WORK TO COMPLETE:
Write out, word for word, the records below from the line containing "Identify the location" through the line containing "(130, 112).", including both of those lines. Leave the pictures out.

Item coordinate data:
★ ★ ★ ★

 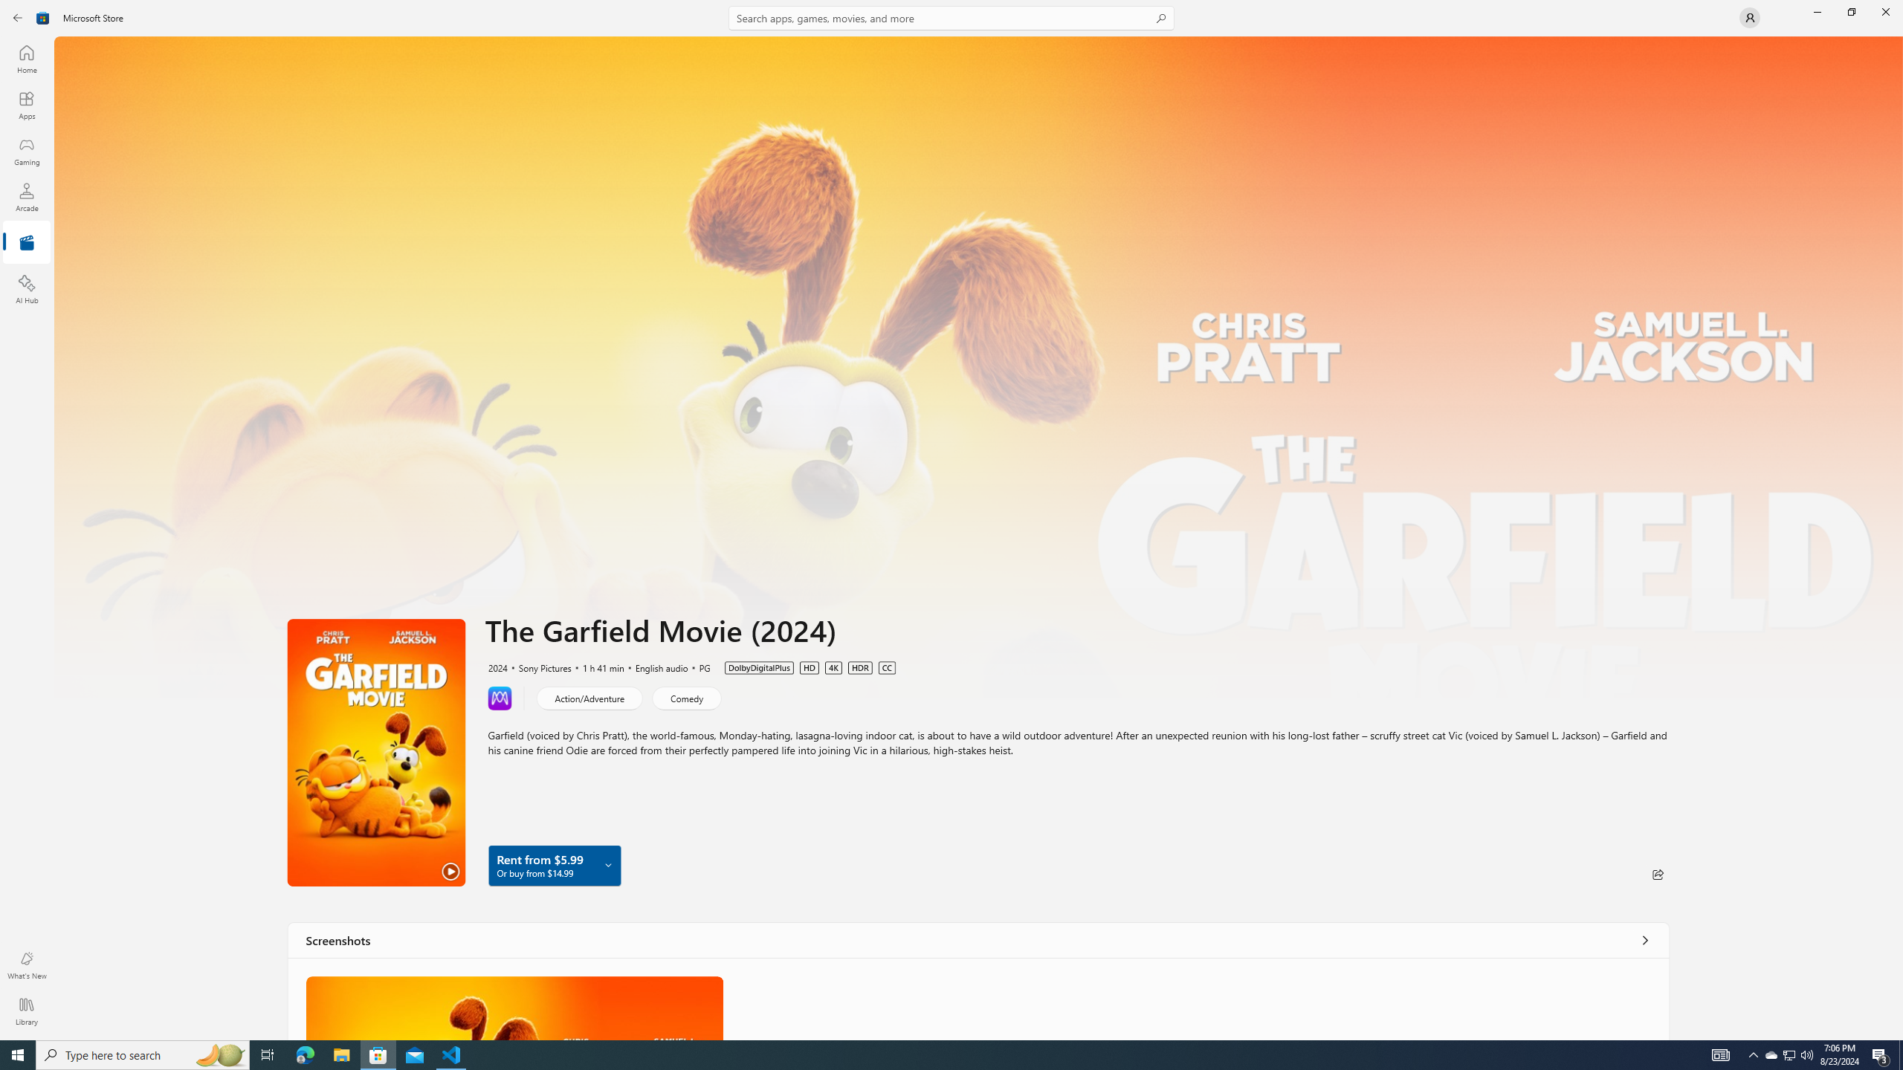 I want to click on 'What', so click(x=25, y=965).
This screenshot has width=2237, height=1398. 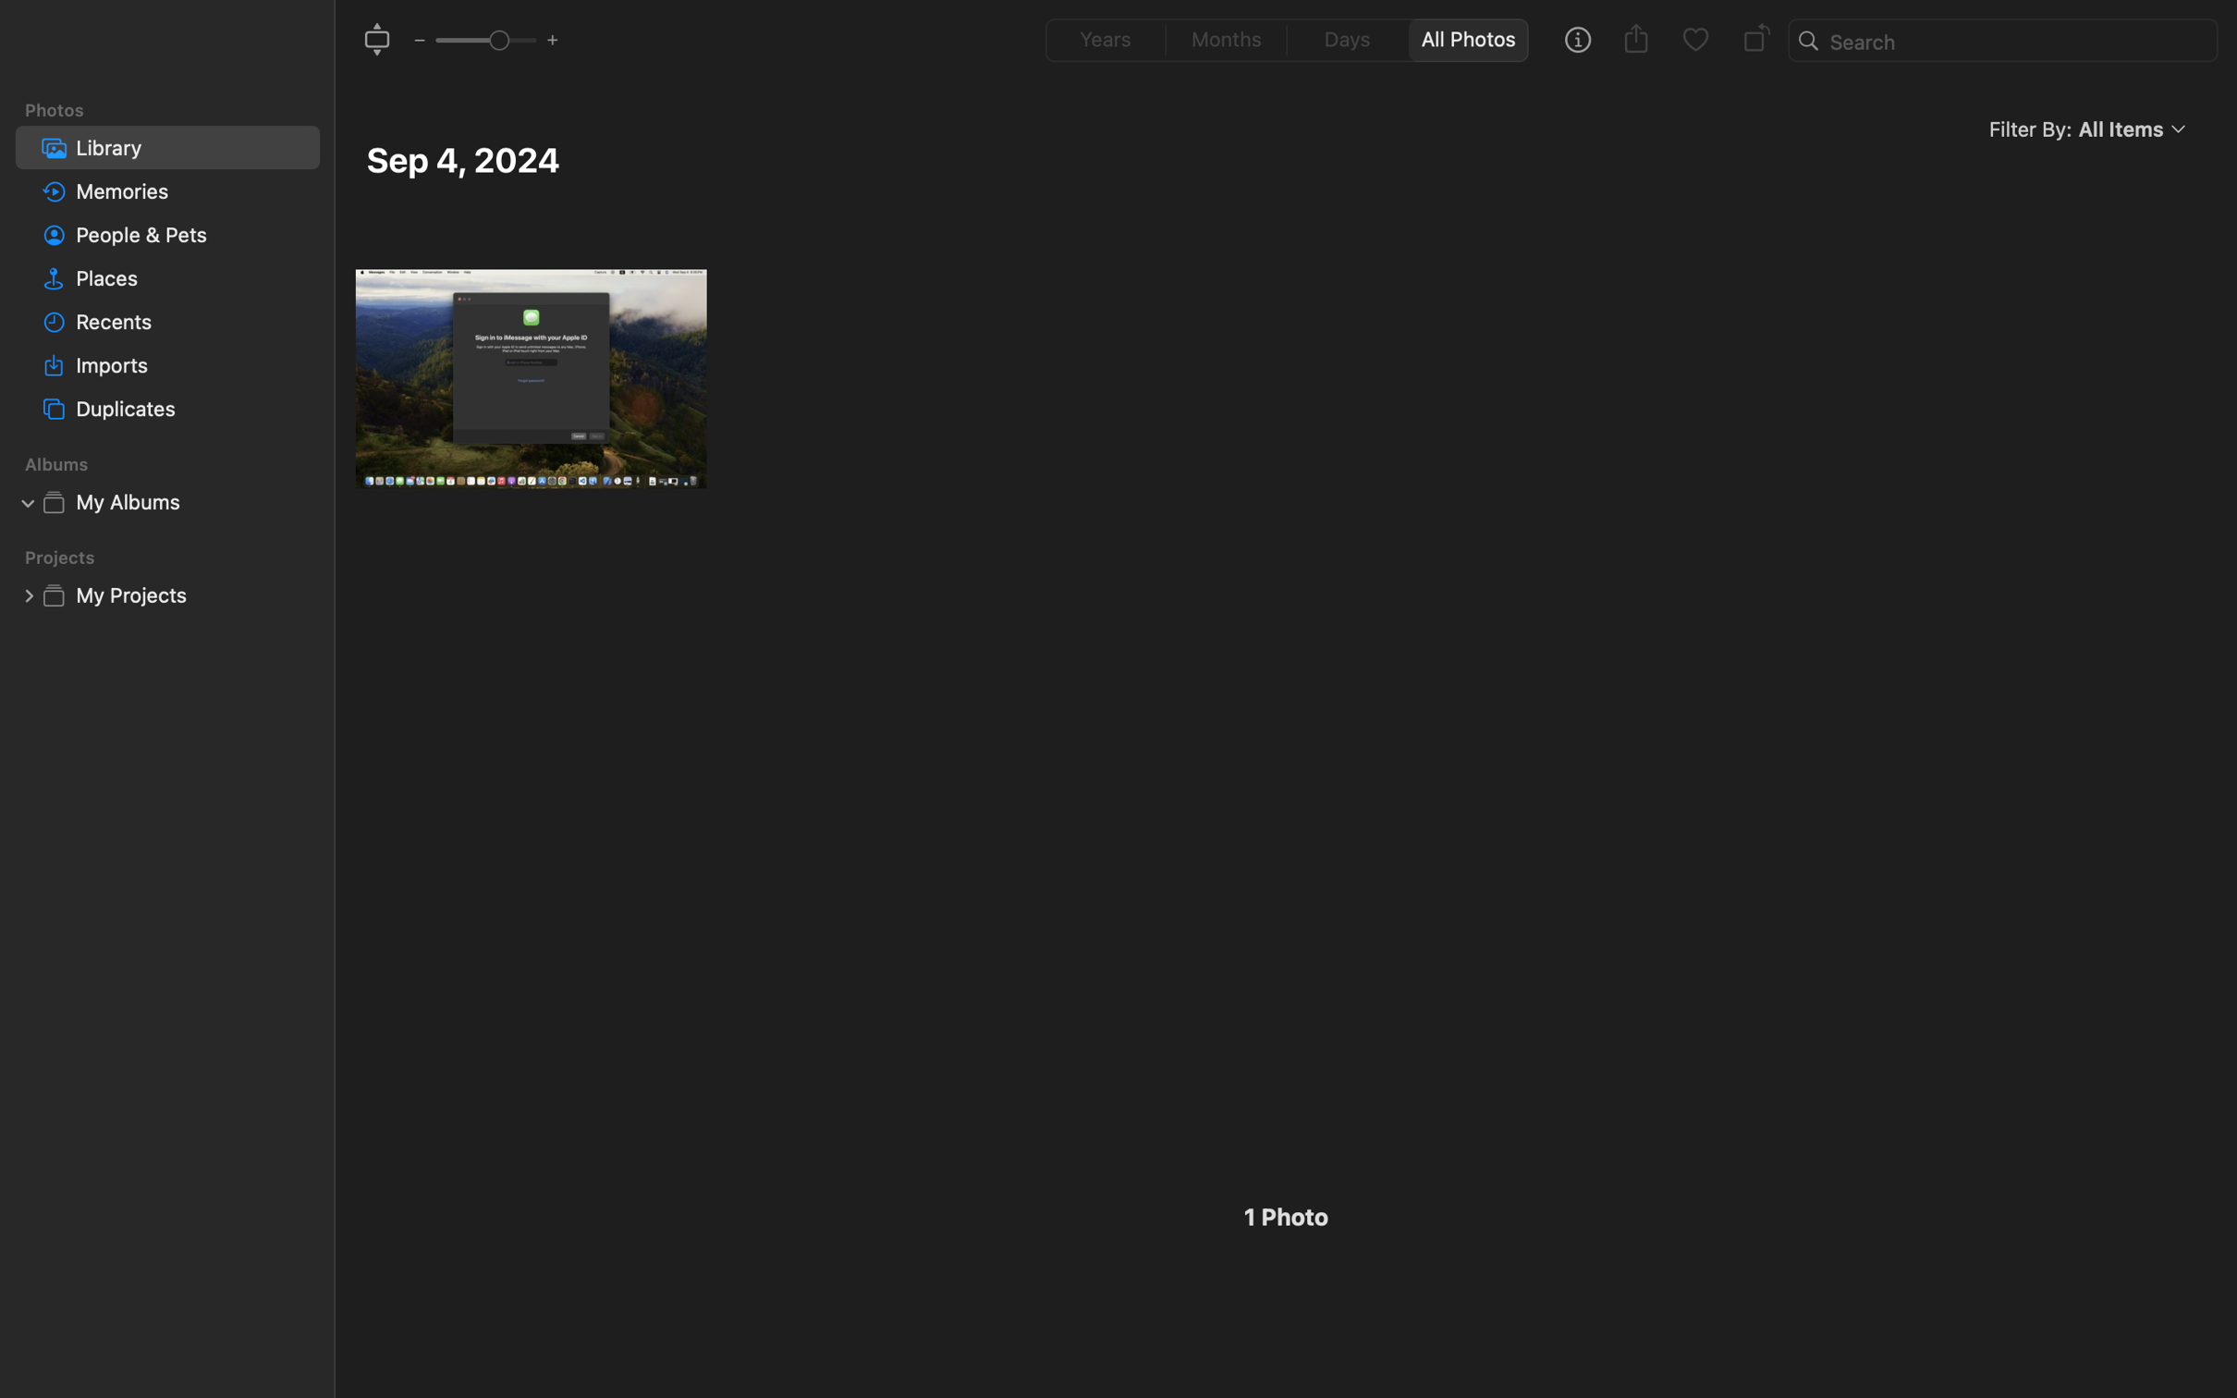 I want to click on 'Recents', so click(x=192, y=322).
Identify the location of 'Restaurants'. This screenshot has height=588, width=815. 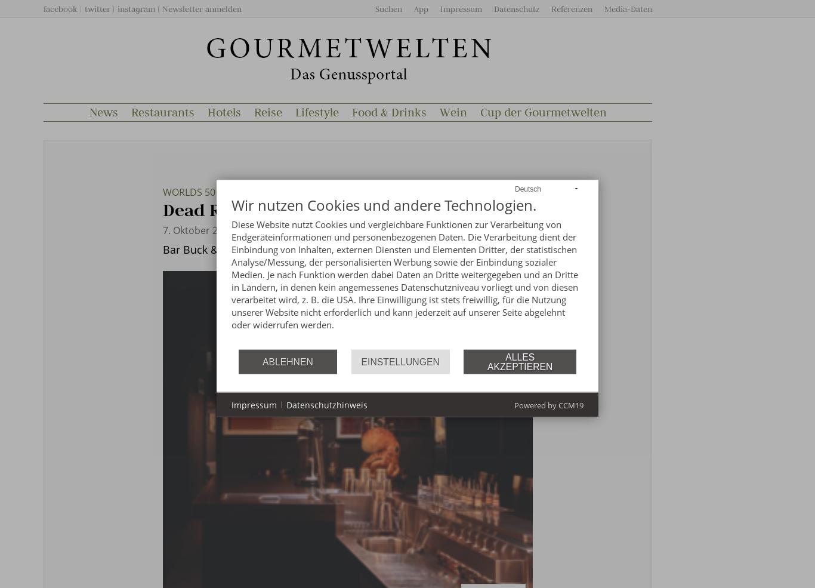
(130, 112).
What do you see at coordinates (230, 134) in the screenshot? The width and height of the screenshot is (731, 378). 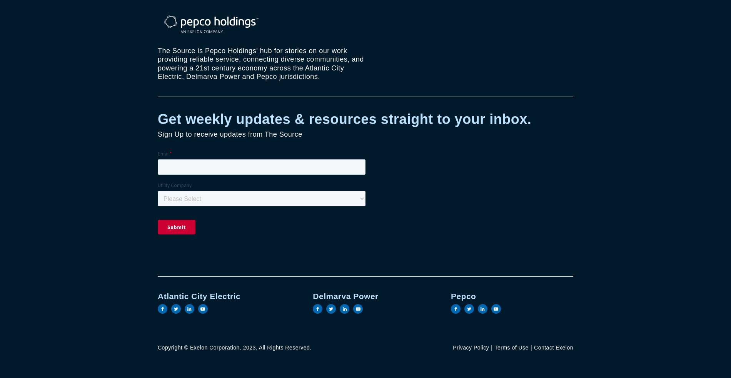 I see `'Sign Up to receive updates from The Source'` at bounding box center [230, 134].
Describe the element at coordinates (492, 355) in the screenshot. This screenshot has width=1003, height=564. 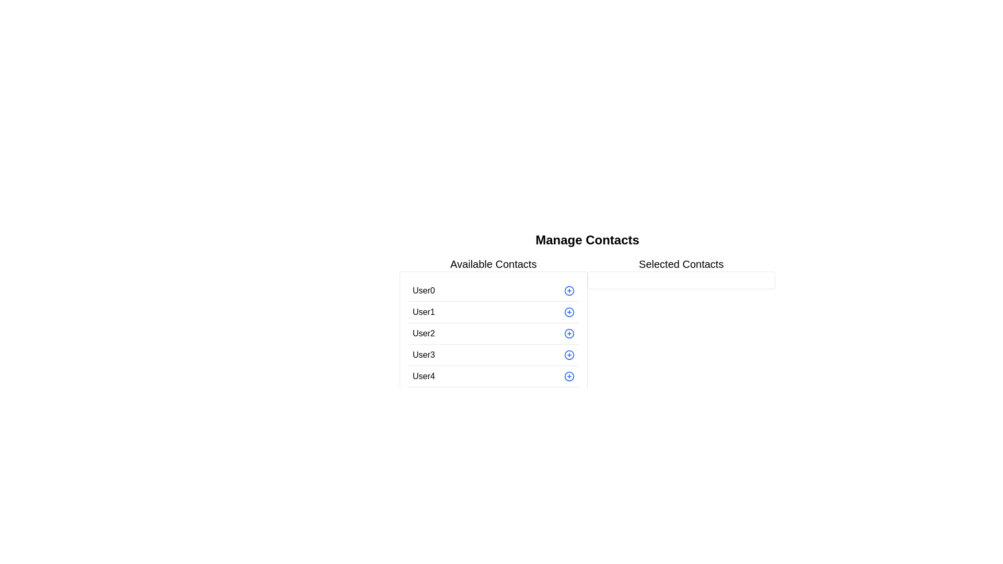
I see `the '+' button on the interactive list item for 'User3' in the 'Available Contacts' list` at that location.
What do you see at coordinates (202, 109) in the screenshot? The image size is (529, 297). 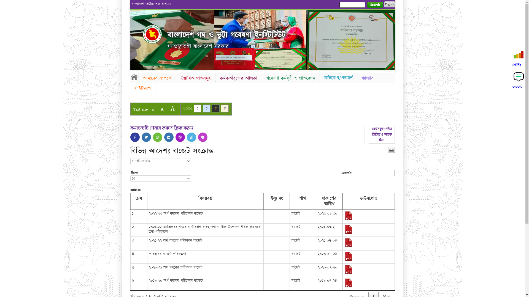 I see `'C'` at bounding box center [202, 109].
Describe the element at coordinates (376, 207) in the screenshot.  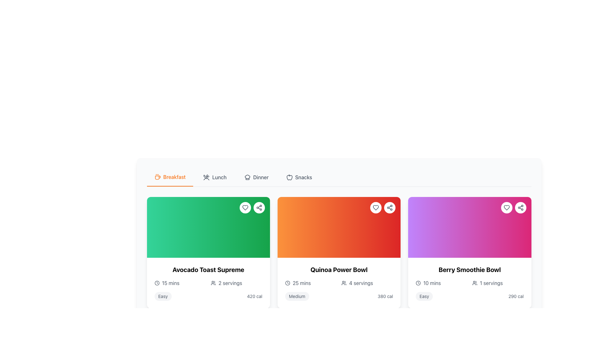
I see `the circular button with a white background and gray heart icon located at the top-right corner of the recipe card to like or unlike the recipe` at that location.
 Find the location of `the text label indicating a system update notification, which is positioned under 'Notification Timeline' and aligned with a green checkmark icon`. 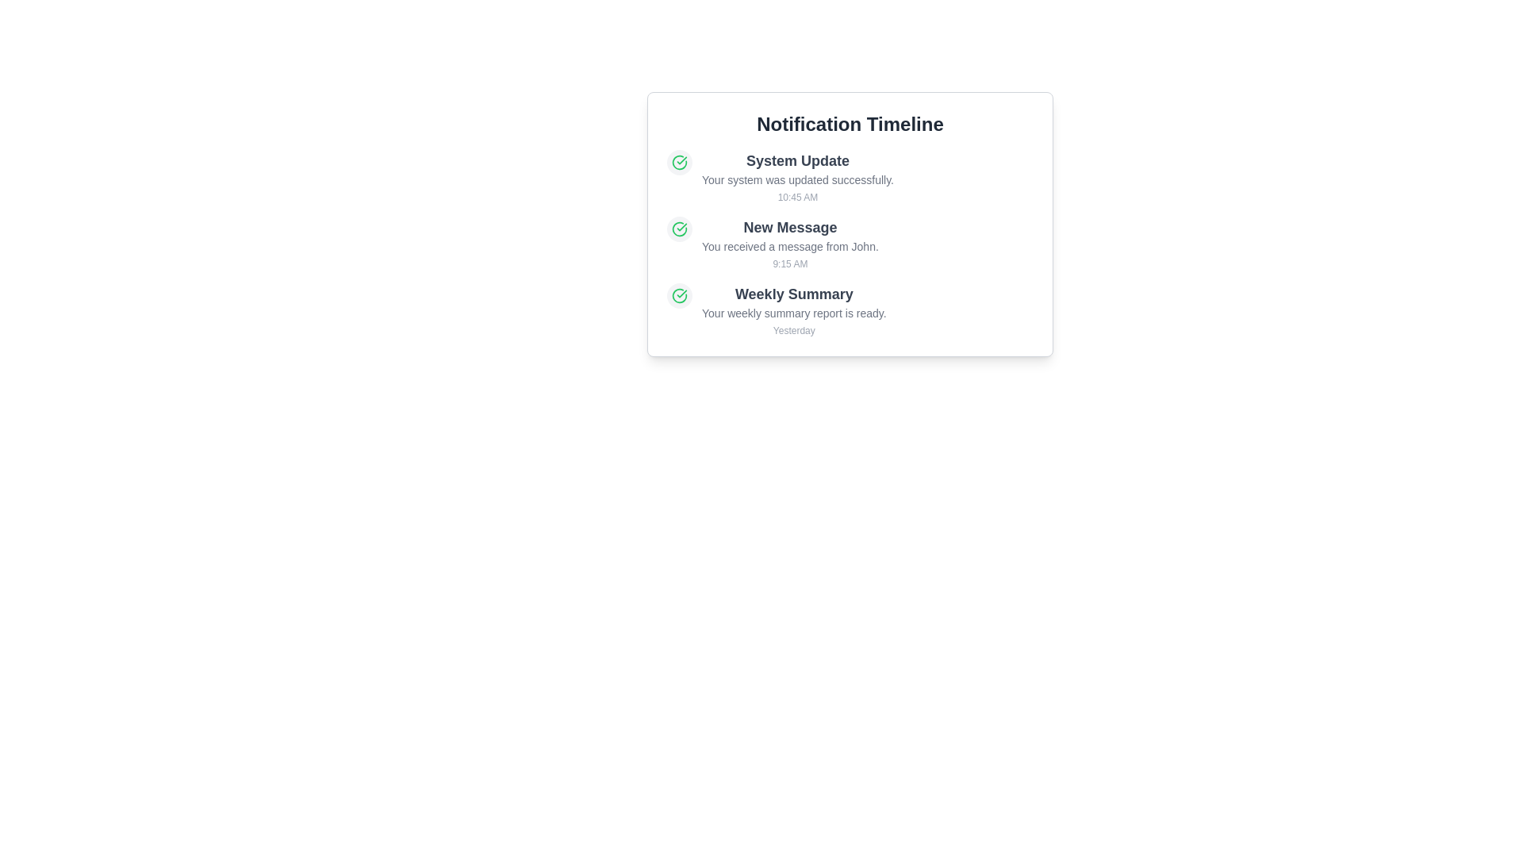

the text label indicating a system update notification, which is positioned under 'Notification Timeline' and aligned with a green checkmark icon is located at coordinates (798, 161).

★ ★ ★ ★

TASK ANSWER:
Identify the location of 'Restaurants'. This screenshot has height=588, width=815. 
(130, 112).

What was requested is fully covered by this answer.